The Tenth Circuit declined to consider Loper Bright in its July 15 opinion rejecting Oklahoma’s request to have its Title X money reinstated. The decision correctly treated Loper Bright as irrelevant, Becker-Cohen said.

That court’s “compelling analysis” of the other issues in the case, “while not technically binding on the Sixth Circuit, should be highly persuasive to that court,” she added. “At bottom, there is no reason why the outcome in the Sixth Circuit should be any different than the outcome in the Tenth Circuit.”

Amiri agreed, saying that the Tenth Circuit held that Congress in Title X gave HHS a clear directive to set grant conditions.

Grant Terminated

HHS terminated Tennessee’s Title X grant after the state said it wouldn’t comply with the referral rule because abortion is mostly illegal in the state. Tennessee sued, arguing that the agency acted unlawfully under the US Constitution’s spending clause and the Administrative Procedure Act.

A lower court denied Tennessee’s request for a preliminary injunction to preserve its access to some of the 2024 award while its lawsuit is awaiting trial. The state appealed, and HHS agreed to keep about $7.1 million in reserve pending the outcome at the Sixth Circuit.

The crux of the issue is whether Tennessee is likely to show that HHS didn’t have authority to adopt the referral rule. The state argued that the rule imposes an unlawful condition because it isn’t a proper interpretation of Section 1008.

In the 2023 Ohio ruling, the Sixth Circuit said that Section 1008 is ambiguous because it doesn’t directly address abortion counseling, referral, or advocacy; that the agency’s interpretation must be accorded substantial deference; and that its adoption of the referral rule was a reasonable interpretation. It wasn’t writing on a blank slate: The Supreme Court, construing an earlier version of the rule in Rust, reached the same result.

Tennessee, in its June 29 briefing letter, said Loper Bright changed the analysis. “HHS now must show that the best reading of Title X is that it empowers HHS to require States to counsel and refer women for abortions that state law prohibits,” Tennessee said.

Judges Julia Smith Gibbons and Stephanie Dawkins Davis will also hear the case.
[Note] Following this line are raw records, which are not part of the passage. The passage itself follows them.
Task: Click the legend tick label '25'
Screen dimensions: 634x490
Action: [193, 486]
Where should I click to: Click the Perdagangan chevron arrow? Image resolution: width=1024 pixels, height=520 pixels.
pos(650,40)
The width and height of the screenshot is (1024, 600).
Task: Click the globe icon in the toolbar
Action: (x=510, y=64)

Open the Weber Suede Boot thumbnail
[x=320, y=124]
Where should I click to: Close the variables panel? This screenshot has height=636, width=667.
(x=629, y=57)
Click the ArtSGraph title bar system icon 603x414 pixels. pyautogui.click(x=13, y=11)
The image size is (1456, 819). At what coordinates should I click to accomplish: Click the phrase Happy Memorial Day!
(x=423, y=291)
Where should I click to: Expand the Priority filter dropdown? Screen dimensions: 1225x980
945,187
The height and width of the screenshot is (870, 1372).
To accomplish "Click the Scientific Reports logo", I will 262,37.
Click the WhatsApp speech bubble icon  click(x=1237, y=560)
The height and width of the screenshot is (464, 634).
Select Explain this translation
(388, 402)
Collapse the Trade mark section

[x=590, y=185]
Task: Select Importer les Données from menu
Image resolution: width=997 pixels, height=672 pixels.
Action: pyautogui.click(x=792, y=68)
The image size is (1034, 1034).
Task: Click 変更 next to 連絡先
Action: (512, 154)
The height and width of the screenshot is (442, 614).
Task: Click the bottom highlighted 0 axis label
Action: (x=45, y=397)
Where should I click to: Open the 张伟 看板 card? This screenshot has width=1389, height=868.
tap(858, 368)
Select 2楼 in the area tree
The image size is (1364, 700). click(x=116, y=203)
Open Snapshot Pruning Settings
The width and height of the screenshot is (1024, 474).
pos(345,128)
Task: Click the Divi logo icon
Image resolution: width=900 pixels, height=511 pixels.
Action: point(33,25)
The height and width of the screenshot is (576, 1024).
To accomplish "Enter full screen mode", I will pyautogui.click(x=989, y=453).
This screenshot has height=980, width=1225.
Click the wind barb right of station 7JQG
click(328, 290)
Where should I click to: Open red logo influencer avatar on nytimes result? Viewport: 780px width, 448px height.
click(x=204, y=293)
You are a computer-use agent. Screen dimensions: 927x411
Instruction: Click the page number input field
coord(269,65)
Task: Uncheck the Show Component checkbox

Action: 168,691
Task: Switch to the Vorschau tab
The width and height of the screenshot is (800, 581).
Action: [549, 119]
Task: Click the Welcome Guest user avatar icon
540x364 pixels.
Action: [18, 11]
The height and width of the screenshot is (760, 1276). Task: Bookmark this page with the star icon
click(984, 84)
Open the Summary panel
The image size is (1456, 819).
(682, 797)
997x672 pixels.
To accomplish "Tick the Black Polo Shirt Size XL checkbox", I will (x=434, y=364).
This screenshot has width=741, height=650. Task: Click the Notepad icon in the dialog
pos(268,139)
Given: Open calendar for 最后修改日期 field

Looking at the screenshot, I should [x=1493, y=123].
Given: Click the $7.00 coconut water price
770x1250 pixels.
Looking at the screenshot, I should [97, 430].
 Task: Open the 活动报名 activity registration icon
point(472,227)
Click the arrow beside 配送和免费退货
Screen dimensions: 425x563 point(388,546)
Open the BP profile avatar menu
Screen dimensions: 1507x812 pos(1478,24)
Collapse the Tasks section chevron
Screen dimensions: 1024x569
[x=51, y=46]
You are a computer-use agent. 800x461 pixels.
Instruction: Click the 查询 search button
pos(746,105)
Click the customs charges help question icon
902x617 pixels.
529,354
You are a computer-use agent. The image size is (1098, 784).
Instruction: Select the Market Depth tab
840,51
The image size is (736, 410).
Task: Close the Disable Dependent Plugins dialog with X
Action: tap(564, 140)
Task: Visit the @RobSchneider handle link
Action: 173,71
The Tennessee Attorney General’s Office represents the state. The US Justice Department represents HHS. CAC filed a friend of the court brief supporting the government, while the EPPC and ADF filed amicus briefs supporting the state. ACLU filed an amicus brief in the Tenth Circuit to address an issue not raised in Tennessee’s case.

The case is Tennessee v. Becerra, 6th Cir., No. 24-5220, oral arguments 7/18/24.